Mais connaissez-vous les traditions orales de ce conte recueillies dans plusieurs provinces françaises à la fin du 19e siècle? Probablement pas, car ces versions n'ont jamais dépassé le cercle des veillées. L'ethnologue Yvonne Verdier avait publié en 1978 cette passionnante comparaison entre tradition littéraire et tradition orale que les éditions Allia viennent de rééditer.

Dans les versions orales, on trouve deux épisodes qui leur appartiennent en propre. Lors de sa rencontre dans la forêt avec le loup, la petite fille doit choisir entre le chemin des aiguilles et celui des épingles. Le loup lui prescrit le chemin des épingles, symbole de la puberté dans la société paysanne du 19e siècle où les filles étaient envoyées à 15 ans auprès d'une couturière.

Le second épisode est celui du repas cannibale.
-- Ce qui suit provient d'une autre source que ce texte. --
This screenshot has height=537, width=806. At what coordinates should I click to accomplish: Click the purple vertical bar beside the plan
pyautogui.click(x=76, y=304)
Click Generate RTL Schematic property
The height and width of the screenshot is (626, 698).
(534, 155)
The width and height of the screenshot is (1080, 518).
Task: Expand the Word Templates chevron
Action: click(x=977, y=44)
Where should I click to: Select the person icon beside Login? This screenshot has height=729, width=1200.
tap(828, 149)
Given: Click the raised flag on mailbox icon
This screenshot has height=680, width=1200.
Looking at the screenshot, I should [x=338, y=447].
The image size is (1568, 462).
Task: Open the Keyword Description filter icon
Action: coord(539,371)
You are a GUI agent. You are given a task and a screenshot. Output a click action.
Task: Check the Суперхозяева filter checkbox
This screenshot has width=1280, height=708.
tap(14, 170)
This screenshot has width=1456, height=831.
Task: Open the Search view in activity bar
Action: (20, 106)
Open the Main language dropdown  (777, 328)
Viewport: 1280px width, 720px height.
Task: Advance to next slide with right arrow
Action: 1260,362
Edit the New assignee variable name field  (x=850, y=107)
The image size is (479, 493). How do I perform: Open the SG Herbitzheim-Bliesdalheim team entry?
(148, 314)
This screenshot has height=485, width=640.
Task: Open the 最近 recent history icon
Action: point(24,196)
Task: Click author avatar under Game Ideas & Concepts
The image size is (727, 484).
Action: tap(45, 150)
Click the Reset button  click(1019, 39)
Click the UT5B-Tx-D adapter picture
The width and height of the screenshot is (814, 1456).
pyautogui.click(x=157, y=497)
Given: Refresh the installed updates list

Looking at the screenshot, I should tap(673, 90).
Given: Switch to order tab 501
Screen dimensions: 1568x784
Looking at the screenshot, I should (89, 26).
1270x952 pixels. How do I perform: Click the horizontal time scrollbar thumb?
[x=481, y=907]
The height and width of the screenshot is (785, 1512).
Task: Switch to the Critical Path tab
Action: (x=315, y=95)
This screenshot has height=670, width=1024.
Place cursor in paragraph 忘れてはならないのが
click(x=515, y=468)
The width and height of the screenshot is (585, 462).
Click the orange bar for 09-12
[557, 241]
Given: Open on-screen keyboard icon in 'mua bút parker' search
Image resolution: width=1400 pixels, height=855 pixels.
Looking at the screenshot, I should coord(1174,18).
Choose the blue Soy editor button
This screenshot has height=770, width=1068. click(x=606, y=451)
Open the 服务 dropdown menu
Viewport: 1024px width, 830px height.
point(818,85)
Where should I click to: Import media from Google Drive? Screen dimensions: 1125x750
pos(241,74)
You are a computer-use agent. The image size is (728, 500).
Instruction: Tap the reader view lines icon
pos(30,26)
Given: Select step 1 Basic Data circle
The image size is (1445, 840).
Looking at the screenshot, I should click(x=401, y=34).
Le loup, qui a déjà dévoré en partie la grand-mère toute crue, offre à la petite fille de manger rien de moins que la chair et le sang de sa grand-mère qu'elle va soigneusement cuisiner, acquérant par incorporation le pouvoir de procréer et celui de faire la cuisine, tous attributs des mères et des épouses. Moralité: en devenant mère, la grand-mère sera mangée.

Si les femmes se dévorent entre elles, quel rôle joue le loup?

Dans la tradition populaire, il n'a pas de statut généalogique précis; mais quand il demande au petit chaperon rouge de se déshabiller avant de se glisser au lit, scène d'initiation sexuelle, il est bien l'ennemi révélateur qui lui découvre son destin de femme. Les questions de la petite fille portent sur son aspect velu et le loup répond invariablement: «c'est de vieillesse mon enfant, c'est de vieillesse». Comme si, en vieillissant, la grand-mère perdait sa féminité, se masculinisait et manifestait clairement son désir de manger sa petite fille. Il n'empêche que le jeu se joue bien à trois, car, couchée contre le loup, la petite fille ne peut que réaliser qu'il s'agit bien du loup déguisé en grand-mère. La plupart des versions populaires se terminent bien, la petite fille réussissant à s'échapper: seule la grand-mère aura été mangée par le loup et sa petite fille.

Les versions littéraires racontent la découverte de la sexualité au risque du viol et leur succès ne se dément pas, tandis que les versions orales racontent l'initiation aux âges successifs de la vie de femme par l'apprentissage des savoir-faire féminins entre femmes au risque de leur rivalité, allant jusqu'à l'élimination physique.

Sans aller jusque là, la transmission de mère à fille n'implique-t-elle pas toujours que chaque femme sache tenir sa place en la cédant à la suivante? C'est si difficile à accepter qu'on comprend mieux l'absence de succès des versions orales!